SIMD architectures take advantage of packing many data elements
within one register or memory location. With parallel hardware
execution, multiple operations can be performed with one
instruction, resulting in significant performance improvement.
Although many applications currently in use can take advantage of
such operations, known as vertical operations, there are a number
of important applications which would require the rearrangement of
the data elements before vertical operations can be implemented so
as to provide realization of the application. Examples of such
important applications include the dot product and matrix
multiplication operations, which are commonly used in 3-D graphics
and signal processing applications.
One problem with rearranging the order of data elements within a
register or memory word is the mechanism used to indicate how the
data should be rearranged. Typically, a mask or control word is
used. The control word must include enough bits to indicate which
of the source data fields must be moved into each destination data
field. For example, if a source operand has eight data fields,
requiring three bits to designate any given data field, and the
destination register has four data fields, (3.times.4) or 12 bits
are required for the control word. However, on a processor
implementation where there are less than 12 bits available for the
control register, a full shuffle cannot be supported.

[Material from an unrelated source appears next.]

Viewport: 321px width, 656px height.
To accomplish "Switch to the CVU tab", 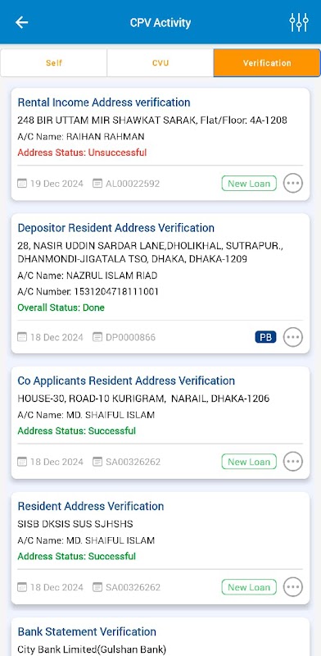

Therefore, there is a need for a way to reorganize the order of
data elements where less than the full number of bits is available
for a control register.
SUMMARY OF THE INVENTION
The present invention provides an apparatus and method for
performing a shuffle operation on packed data using
computer-implemented steps is described. In one embodiment, a first
packed data operand having at least two data elements is accessed.
A second packed data operand having at least two data elements is
accessed. One of the data elements in the first packed data operand
is shuffled into a lower destination field of a destination
register, and one of the data elements in the second packed data
operand is shuffled into an upper destination field of the
destination register.
BRIEF DESCRIPTION OF THE DRAWINGS
The present invention is illustrated by way of example and may be
better understood by referring to the following description in
conjunction with the accompanying drawings, in which like
references indicate similar elements and in which:
FIG. 1 illustrates an exemplary computer system in accordance with
one embodiment of the invention;
FIG. 2 illustrates the operation of the move instruction in
accordance with one embodiment of the invention;
FIG. 3 illustrates the operation of the shuffle instruction in
accordance with one embodiment of the invention;
FIG. 4 illustrates the operation of the inter-add instruction in
accordance with one embodiment of the invention;
FIG. 5 illustrates the operation of the shuffle instruction in
accordance with one embodiment of the invention;
FIGS. 6a and 6b illustrate the operation of the shuffle instruction
in accordance with one embodiment of the invention;
FIG. 7 is a general block diagram illustrating the usage of a
digital filter which utilizes shuffle operations, for filtering a
TV broadcast signal in accordance with one embodiment of the
invention;
FIG. 8 is a general block diagram illustrating the use of shuffle
operations, in rendering graphical objects in animation.
DETAILED DESCRIPTION OF A PREFERRED EMBODIMENT OF THE PRESENT
INVENTION
In the following description, numerous specific details are set
forth to provide a thorough understanding of the invention.
However, it will be understood by one of ordinary skill in the art
that the invention may be practiced without these specific details.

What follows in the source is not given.